§ **PROMPT**:
Each of the lines from the one that contains "Image resolution: width=939" to the end of the entries below should be output exactly.

(Collected data)
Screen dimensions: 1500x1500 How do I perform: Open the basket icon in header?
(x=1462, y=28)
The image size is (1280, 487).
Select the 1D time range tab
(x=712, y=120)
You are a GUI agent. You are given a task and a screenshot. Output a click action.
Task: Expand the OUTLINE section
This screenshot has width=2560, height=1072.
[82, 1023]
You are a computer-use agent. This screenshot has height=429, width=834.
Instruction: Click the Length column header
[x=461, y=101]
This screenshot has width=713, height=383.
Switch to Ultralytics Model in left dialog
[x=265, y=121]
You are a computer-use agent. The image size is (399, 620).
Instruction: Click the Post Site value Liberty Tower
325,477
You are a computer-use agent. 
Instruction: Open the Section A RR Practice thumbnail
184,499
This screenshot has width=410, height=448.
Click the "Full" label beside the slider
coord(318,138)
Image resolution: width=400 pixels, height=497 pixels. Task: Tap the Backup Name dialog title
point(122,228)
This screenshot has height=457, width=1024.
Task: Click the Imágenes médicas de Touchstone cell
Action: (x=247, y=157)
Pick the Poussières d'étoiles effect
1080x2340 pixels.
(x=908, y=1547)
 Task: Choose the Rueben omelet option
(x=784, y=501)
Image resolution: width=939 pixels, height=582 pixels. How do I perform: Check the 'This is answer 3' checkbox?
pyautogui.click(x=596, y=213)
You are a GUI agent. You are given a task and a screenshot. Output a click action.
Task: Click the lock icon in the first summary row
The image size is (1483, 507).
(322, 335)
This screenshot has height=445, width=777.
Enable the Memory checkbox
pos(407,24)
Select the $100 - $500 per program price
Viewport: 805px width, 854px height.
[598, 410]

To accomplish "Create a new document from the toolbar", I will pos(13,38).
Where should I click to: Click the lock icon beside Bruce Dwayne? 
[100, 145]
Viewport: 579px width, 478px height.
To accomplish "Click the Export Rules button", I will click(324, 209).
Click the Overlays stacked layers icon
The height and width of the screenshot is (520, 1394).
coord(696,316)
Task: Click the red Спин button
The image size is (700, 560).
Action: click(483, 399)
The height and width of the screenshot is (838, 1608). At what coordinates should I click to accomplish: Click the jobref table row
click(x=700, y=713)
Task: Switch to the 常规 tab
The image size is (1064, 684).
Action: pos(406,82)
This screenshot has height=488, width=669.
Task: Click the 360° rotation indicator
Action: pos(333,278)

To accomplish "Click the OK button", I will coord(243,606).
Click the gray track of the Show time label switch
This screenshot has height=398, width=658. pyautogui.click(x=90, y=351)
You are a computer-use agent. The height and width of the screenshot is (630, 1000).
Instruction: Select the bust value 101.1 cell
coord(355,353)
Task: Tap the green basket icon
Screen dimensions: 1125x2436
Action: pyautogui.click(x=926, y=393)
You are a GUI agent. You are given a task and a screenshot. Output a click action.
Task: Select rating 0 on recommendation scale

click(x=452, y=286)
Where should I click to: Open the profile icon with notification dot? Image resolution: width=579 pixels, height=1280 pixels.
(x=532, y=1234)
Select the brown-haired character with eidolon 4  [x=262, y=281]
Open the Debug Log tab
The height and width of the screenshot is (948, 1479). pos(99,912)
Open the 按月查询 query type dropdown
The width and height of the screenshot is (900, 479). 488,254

§ **ANSWER SPACE**:
Image resolution: width=939 pixels, height=582 pixels. How do I perform: Check the 'This is answer 3' checkbox?
pyautogui.click(x=596, y=213)
You are a GUI agent. You are given a task and a screenshot. Output a click action.
Task: Click the lock icon in the first summary row
The image size is (1483, 507).
(322, 335)
This screenshot has height=445, width=777.
Enable the Memory checkbox
pos(407,24)
Select the $100 - $500 per program price
Viewport: 805px width, 854px height.
[598, 410]

To accomplish "Create a new document from the toolbar", I will pos(13,38).
Where should I click to: Click the lock icon beside Bruce Dwayne? 
[100, 145]
Viewport: 579px width, 478px height.
To accomplish "Click the Export Rules button", I will click(324, 209).
Click the Overlays stacked layers icon
The height and width of the screenshot is (520, 1394).
coord(696,316)
Task: Click the red Спин button
The image size is (700, 560).
Action: click(483, 399)
The height and width of the screenshot is (838, 1608). At what coordinates should I click to accomplish: Click the jobref table row
click(x=700, y=713)
Task: Switch to the 常规 tab
The image size is (1064, 684).
Action: pos(406,82)
This screenshot has height=488, width=669.
Task: Click the 360° rotation indicator
Action: pos(333,278)

To accomplish "Click the OK button", I will coord(243,606).
Click the gray track of the Show time label switch
This screenshot has height=398, width=658. pyautogui.click(x=90, y=351)
You are a computer-use agent. The height and width of the screenshot is (630, 1000).
Instruction: Select the bust value 101.1 cell
coord(355,353)
Task: Tap the green basket icon
Screen dimensions: 1125x2436
Action: pyautogui.click(x=926, y=393)
You are a GUI agent. You are given a task and a screenshot. Output a click action.
Task: Select rating 0 on recommendation scale

click(x=452, y=286)
Where should I click to: Open the profile icon with notification dot? Image resolution: width=579 pixels, height=1280 pixels.
(x=532, y=1234)
Select the brown-haired character with eidolon 4  [x=262, y=281]
Open the Debug Log tab
The height and width of the screenshot is (948, 1479). pos(99,912)
Open the 按月查询 query type dropdown
The width and height of the screenshot is (900, 479). 488,254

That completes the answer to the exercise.